Strategies for the Primary Grades

The Relationship between Fluency and Comprehension

Some students who are highly fluent readers are not proficient at comprehending. This creates the connection that reading fluency does not always contribute to reading comprehension. Some schools focus on oral reading characteristics like accuracy and rate without placing any emphasis on comprehension. Various researchers have conflicting views on whether or not fluency and comprehension are related. A study found that many students are identified as strong readers based merely on characteristics of fluency, without the acknowledgement of thoughtful comprehension. A challenge to educators is set forth to examine what kind of reading comprehension strategies are being utilized and taught in the classroom.

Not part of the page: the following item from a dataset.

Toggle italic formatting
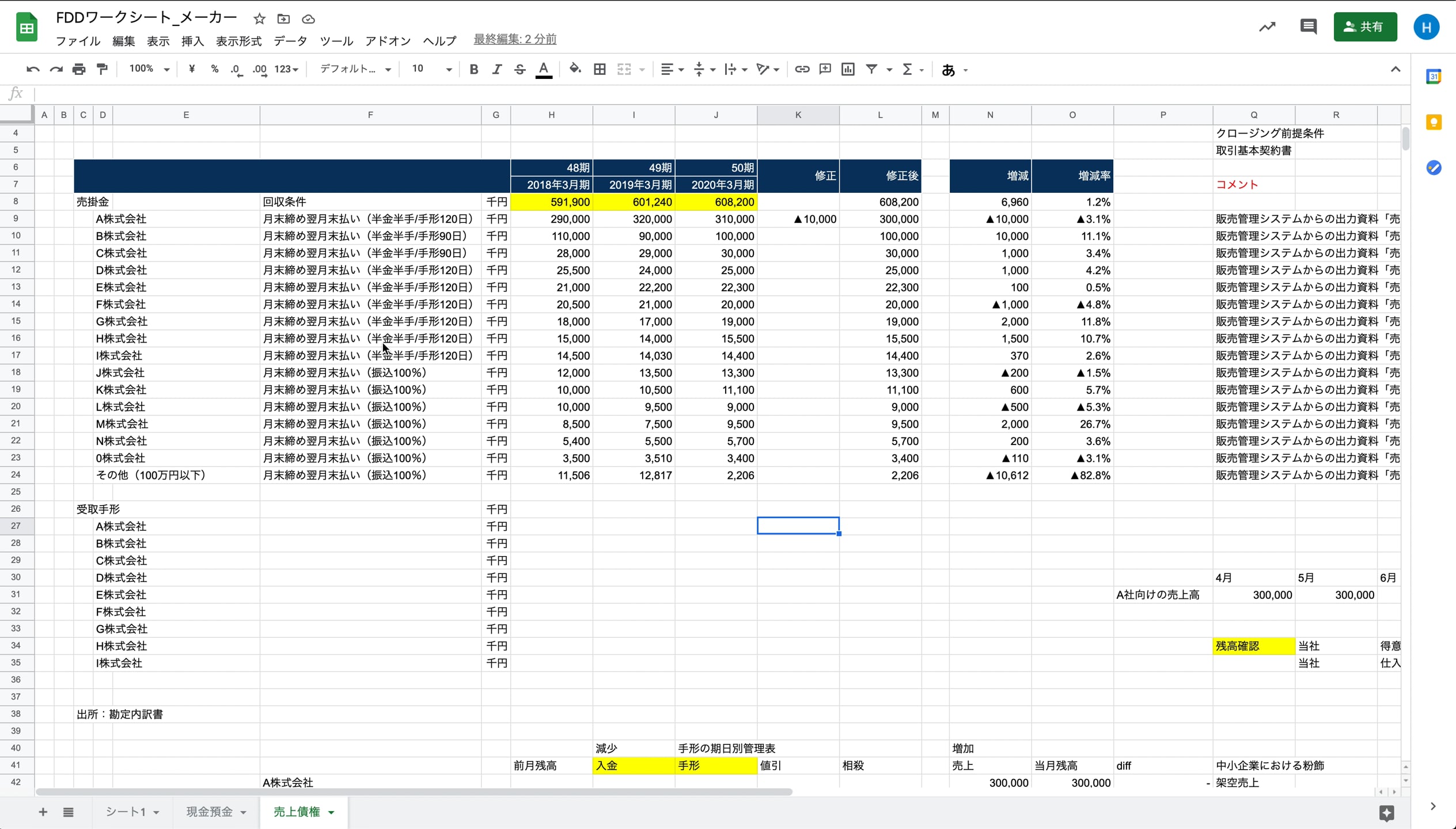The width and height of the screenshot is (1456, 829). [496, 70]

Reading Comprehension Strategies

Skilled readers are engaged with a text, while poor readers tend to be more passive when reading. Passive readers are unable to describe or understand what the text is trying to communicate to them. This is why a lot of strategies for successful reading comprehension instruction involves students going from a passive process to active participation while reading. Active participation includes asking questions about the text, questioning, and making connections to prior knowledge. Teachers must scaffold and support students as they navigate text. It it vital that teachers utilize direct and explicit instructional strategies like text structure, self-questioning, peer mediated instruction, and vocabulary instruction in order to support struggling readers as they make sense of text.
Asking and Answering Questions for Reading Comprehension
Vocabulary Strategies That Boost Students' Reading Comprehension, Grades 2-6
Introduction to Reading Skills: Making Inferences

Reciprocal Teaching Strategies

Reciprocal teaching is an excellent strategy for teachers to utilize, providing students with explicit comprehension strategy instruction that is not only research based, but is also age appropriate for primary grades. It teaches students how to coordinate and apply strategies like questioning, summarizing, clarifying, and predicting as strategies for the purpose of comprehension.

A comprehension strategy is a conscious, deliberate, and flexible plan that students can use when reading to break down comprehension.

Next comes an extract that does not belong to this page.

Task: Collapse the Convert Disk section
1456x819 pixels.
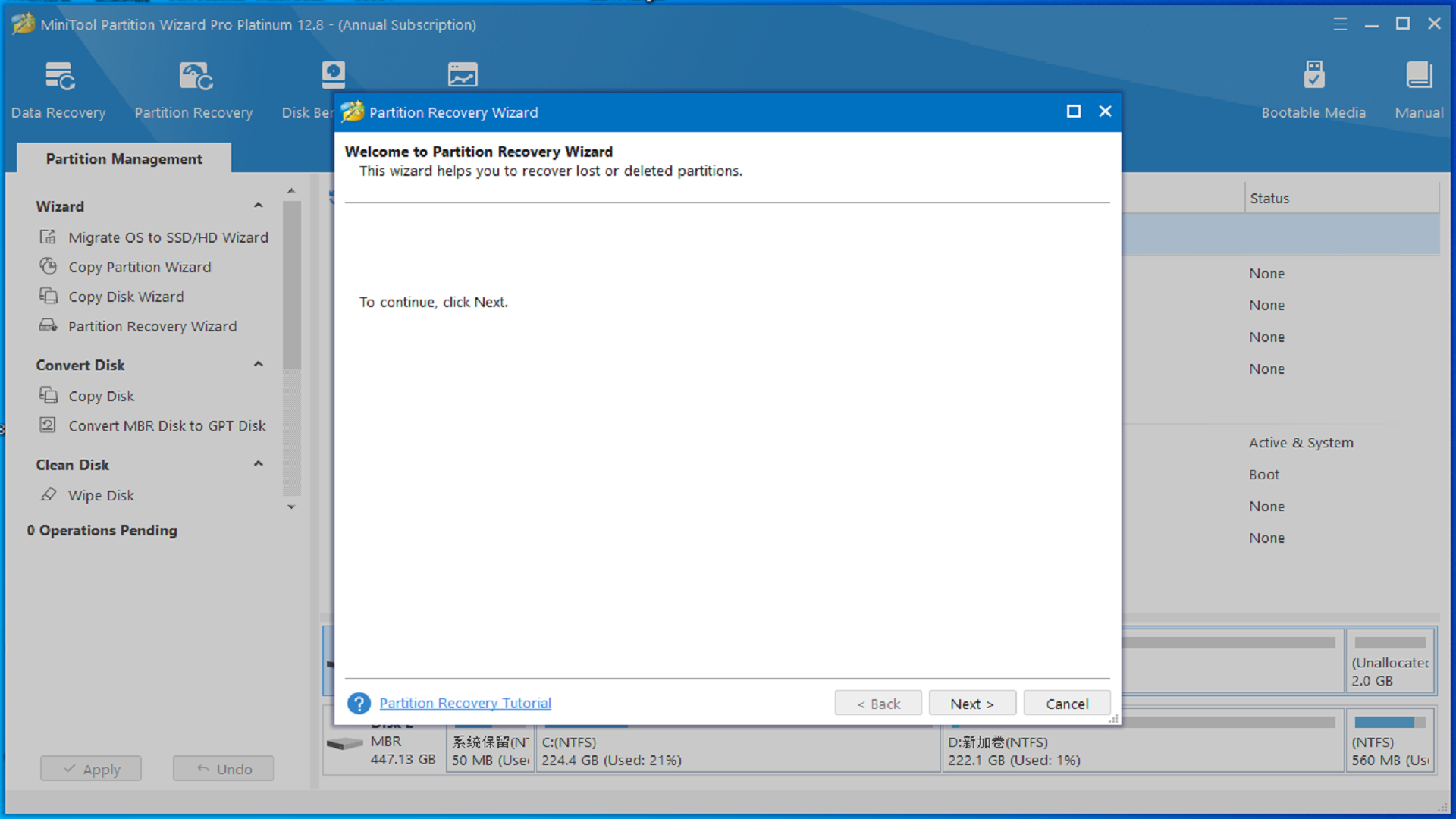Action: pyautogui.click(x=259, y=365)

Clarifying: Students need to be taught to pause and clarify unknown words while they read

Questioning: A questioning mind needs to be encouraged during and after reading to check for understanding and comprehension.

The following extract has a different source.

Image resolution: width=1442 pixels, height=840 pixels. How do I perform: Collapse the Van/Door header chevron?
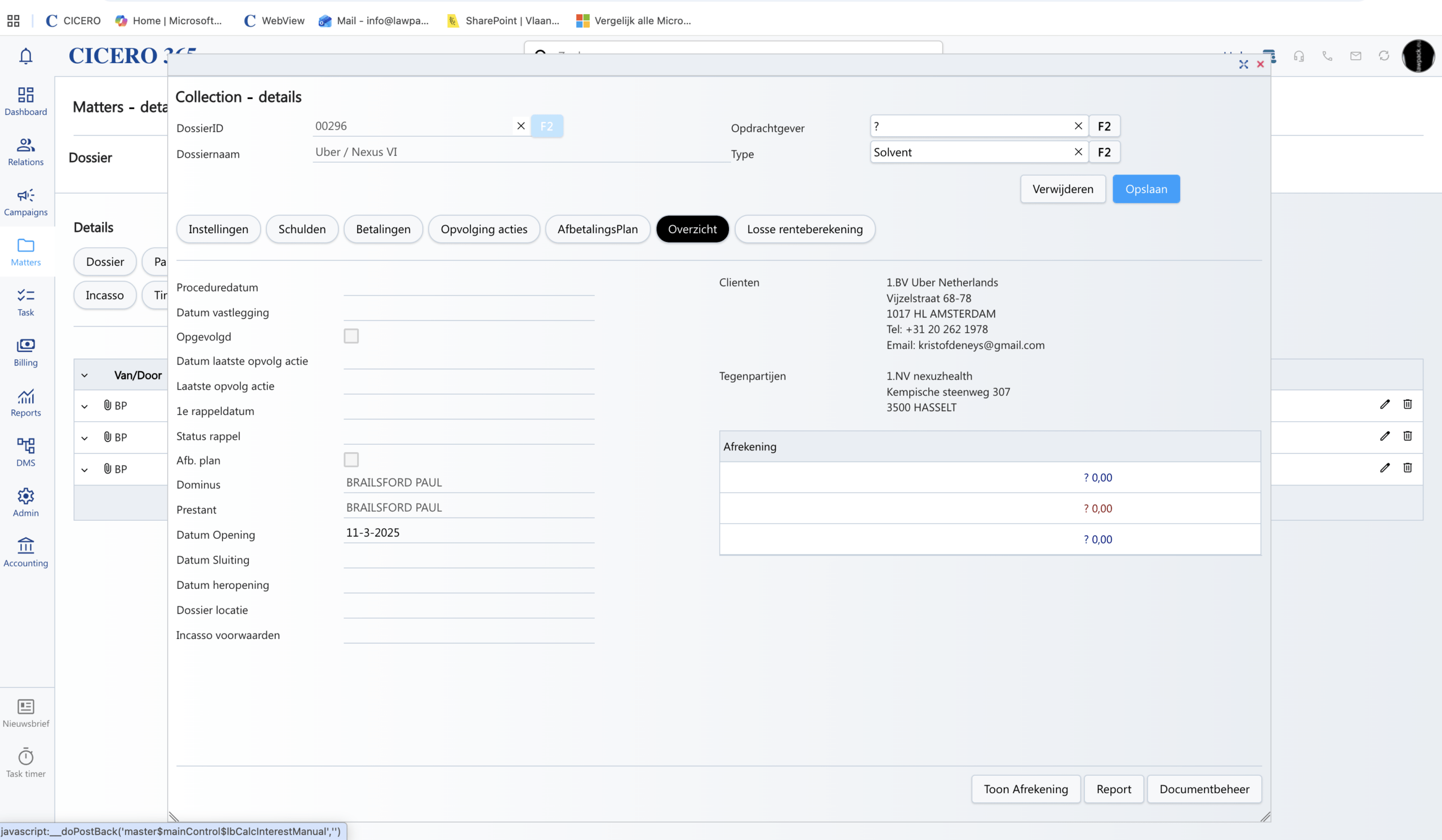click(84, 375)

Summarizing: Students need to be taught how to summarize what they read to provide a deeper level of understanding.

Predicting: Students need to be taught how to make predictions before reading and then to check their predictions while they read.

Mikeala Elliott

I am a senior Elementary Education and Speech and Hearing Science major with a concentration in reading at East Carolina University.

I hope you learned a few new strategies to help students with reading comprehension in the primary grades.